ASSIGNED TASK:
Give the entries again in full. Nothing may be altered.

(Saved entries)
....................
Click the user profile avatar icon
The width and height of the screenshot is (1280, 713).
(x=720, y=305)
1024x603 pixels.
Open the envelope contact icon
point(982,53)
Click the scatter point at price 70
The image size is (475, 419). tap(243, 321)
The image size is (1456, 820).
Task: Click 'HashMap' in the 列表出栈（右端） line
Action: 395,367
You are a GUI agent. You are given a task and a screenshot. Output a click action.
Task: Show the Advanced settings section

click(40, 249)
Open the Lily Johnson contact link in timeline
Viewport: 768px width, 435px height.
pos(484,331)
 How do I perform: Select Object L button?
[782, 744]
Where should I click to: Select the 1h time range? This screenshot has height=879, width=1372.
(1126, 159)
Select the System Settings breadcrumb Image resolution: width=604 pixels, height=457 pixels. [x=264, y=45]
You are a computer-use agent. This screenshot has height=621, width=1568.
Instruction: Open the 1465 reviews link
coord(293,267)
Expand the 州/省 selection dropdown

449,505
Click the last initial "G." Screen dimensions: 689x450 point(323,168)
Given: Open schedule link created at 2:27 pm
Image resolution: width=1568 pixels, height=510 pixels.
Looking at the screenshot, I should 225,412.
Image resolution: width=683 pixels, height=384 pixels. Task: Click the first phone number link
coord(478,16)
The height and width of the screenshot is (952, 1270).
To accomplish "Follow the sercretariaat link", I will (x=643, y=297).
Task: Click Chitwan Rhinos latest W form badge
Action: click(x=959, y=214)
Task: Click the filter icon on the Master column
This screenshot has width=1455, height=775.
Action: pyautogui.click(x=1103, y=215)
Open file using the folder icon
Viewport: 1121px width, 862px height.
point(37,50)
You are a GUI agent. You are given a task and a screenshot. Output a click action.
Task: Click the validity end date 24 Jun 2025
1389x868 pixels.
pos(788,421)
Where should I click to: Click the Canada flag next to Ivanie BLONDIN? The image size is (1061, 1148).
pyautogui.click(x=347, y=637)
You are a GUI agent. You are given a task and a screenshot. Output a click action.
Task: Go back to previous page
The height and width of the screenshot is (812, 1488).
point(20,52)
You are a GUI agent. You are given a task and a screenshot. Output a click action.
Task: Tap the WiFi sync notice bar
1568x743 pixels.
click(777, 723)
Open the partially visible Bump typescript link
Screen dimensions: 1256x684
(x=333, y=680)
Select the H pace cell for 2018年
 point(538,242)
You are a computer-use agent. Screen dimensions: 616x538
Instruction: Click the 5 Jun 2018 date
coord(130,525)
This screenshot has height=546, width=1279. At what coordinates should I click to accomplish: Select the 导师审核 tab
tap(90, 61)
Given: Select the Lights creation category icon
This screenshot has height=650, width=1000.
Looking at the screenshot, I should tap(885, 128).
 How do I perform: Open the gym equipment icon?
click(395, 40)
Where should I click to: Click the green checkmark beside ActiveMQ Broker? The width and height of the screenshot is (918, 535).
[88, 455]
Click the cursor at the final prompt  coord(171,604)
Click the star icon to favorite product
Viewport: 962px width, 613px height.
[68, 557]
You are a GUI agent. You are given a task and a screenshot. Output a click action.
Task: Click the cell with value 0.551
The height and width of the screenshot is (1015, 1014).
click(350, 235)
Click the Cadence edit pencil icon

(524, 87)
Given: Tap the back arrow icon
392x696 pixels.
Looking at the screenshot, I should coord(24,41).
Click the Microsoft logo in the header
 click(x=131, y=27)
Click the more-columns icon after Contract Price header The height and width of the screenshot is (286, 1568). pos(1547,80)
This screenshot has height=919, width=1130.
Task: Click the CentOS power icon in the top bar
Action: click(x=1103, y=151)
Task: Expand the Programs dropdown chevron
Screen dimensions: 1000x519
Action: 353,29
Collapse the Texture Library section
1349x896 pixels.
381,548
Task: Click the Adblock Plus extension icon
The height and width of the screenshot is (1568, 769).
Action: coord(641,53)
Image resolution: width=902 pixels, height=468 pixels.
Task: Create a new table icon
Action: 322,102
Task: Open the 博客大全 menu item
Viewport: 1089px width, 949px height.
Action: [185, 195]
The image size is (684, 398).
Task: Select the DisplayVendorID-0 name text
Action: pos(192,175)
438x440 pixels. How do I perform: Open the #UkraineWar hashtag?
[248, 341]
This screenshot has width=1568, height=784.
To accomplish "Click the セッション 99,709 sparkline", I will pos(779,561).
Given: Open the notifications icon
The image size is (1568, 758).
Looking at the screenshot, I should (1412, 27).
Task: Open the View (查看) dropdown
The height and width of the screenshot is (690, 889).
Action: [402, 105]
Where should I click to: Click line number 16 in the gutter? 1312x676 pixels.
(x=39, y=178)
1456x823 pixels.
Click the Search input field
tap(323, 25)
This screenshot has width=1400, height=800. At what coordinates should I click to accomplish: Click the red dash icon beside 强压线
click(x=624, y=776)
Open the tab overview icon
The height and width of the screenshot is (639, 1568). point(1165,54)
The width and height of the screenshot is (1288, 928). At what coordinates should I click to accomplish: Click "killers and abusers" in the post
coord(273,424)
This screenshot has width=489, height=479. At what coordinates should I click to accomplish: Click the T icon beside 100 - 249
....................
SOLUTION:
Click the user profile avatar icon
The width and height of the screenshot is (1280, 713).
(x=720, y=305)
1024x603 pixels.
Open the envelope contact icon
point(982,53)
Click the scatter point at price 70
The image size is (475, 419). tap(243, 321)
The image size is (1456, 820).
Task: Click 'HashMap' in the 列表出栈（右端） line
Action: 395,367
You are a GUI agent. You are given a task and a screenshot. Output a click action.
Task: Show the Advanced settings section

click(40, 249)
Open the Lily Johnson contact link in timeline
Viewport: 768px width, 435px height.
pos(484,331)
 How do I perform: Select Object L button?
[782, 744]
Where should I click to: Select the 1h time range? This screenshot has height=879, width=1372.
(1126, 159)
Select the System Settings breadcrumb Image resolution: width=604 pixels, height=457 pixels. [x=264, y=45]
You are a computer-use agent. This screenshot has height=621, width=1568.
Instruction: Open the 1465 reviews link
coord(293,267)
Expand the 州/省 selection dropdown

449,505
Click the last initial "G." Screen dimensions: 689x450 point(323,168)
Given: Open schedule link created at 2:27 pm
Image resolution: width=1568 pixels, height=510 pixels.
Looking at the screenshot, I should 225,412.
Image resolution: width=683 pixels, height=384 pixels. Task: Click the first phone number link
coord(478,16)
The height and width of the screenshot is (952, 1270).
To accomplish "Follow the sercretariaat link", I will (x=643, y=297).
Task: Click Chitwan Rhinos latest W form badge
Action: click(x=959, y=214)
Task: Click the filter icon on the Master column
This screenshot has width=1455, height=775.
Action: pyautogui.click(x=1103, y=215)
Open file using the folder icon
Viewport: 1121px width, 862px height.
point(37,50)
You are a GUI agent. You are given a task and a screenshot. Output a click action.
Task: Click the validity end date 24 Jun 2025
1389x868 pixels.
pos(788,421)
Where should I click to: Click the Canada flag next to Ivanie BLONDIN? The image size is (1061, 1148).
pyautogui.click(x=347, y=637)
You are a GUI agent. You are given a task and a screenshot. Output a click action.
Task: Go back to previous page
The height and width of the screenshot is (812, 1488).
point(20,52)
You are a GUI agent. You are given a task and a screenshot. Output a click action.
Task: Tap the WiFi sync notice bar
1568x743 pixels.
click(777, 723)
Open the partially visible Bump typescript link
Screen dimensions: 1256x684
(x=333, y=680)
Select the H pace cell for 2018年
 point(538,242)
You are a computer-use agent. Screen dimensions: 616x538
Instruction: Click the 5 Jun 2018 date
coord(130,525)
This screenshot has height=546, width=1279. At what coordinates should I click to accomplish: Select the 导师审核 tab
tap(90, 61)
Given: Select the Lights creation category icon
This screenshot has height=650, width=1000.
Looking at the screenshot, I should tap(885, 128).
 How do I perform: Open the gym equipment icon?
click(395, 40)
Where should I click to: Click the green checkmark beside ActiveMQ Broker? The width and height of the screenshot is (918, 535).
[88, 455]
Click the cursor at the final prompt  coord(171,604)
Click the star icon to favorite product
Viewport: 962px width, 613px height.
[68, 557]
You are a GUI agent. You are given a task and a screenshot. Output a click action.
Task: Click the cell with value 0.551
The height and width of the screenshot is (1015, 1014).
click(350, 235)
Click the Cadence edit pencil icon

(524, 87)
Given: Tap the back arrow icon
392x696 pixels.
Looking at the screenshot, I should coord(24,41).
Click the Microsoft logo in the header
 click(x=131, y=27)
Click the more-columns icon after Contract Price header The height and width of the screenshot is (286, 1568). pos(1547,80)
This screenshot has height=919, width=1130.
Task: Click the CentOS power icon in the top bar
Action: click(x=1103, y=151)
Task: Expand the Programs dropdown chevron
Screen dimensions: 1000x519
Action: 353,29
Collapse the Texture Library section
1349x896 pixels.
381,548
Task: Click the Adblock Plus extension icon
The height and width of the screenshot is (1568, 769).
Action: coord(641,53)
Image resolution: width=902 pixels, height=468 pixels.
Task: Create a new table icon
Action: 322,102
Task: Open the 博客大全 menu item
Viewport: 1089px width, 949px height.
Action: [185, 195]
The image size is (684, 398).
Task: Select the DisplayVendorID-0 name text
Action: pos(192,175)
438x440 pixels. How do I perform: Open the #UkraineWar hashtag?
[248, 341]
This screenshot has width=1568, height=784.
To accomplish "Click the セッション 99,709 sparkline", I will pos(779,561).
Given: Open the notifications icon
The image size is (1568, 758).
Looking at the screenshot, I should (1412, 27).
Task: Open the View (查看) dropdown
The height and width of the screenshot is (690, 889).
Action: [402, 105]
Where should I click to: Click line number 16 in the gutter? 1312x676 pixels.
(x=39, y=178)
1456x823 pixels.
Click the Search input field
tap(323, 25)
This screenshot has width=1400, height=800. At what coordinates should I click to accomplish: Click the red dash icon beside 强压线
click(x=624, y=776)
Open the tab overview icon
The height and width of the screenshot is (639, 1568). point(1165,54)
The width and height of the screenshot is (1288, 928). At what coordinates should I click to accomplish: Click "killers and abusers" in the post
coord(273,424)
This screenshot has width=489, height=479. At what coordinates should I click to accomplish: Click the T icon beside 100 - 249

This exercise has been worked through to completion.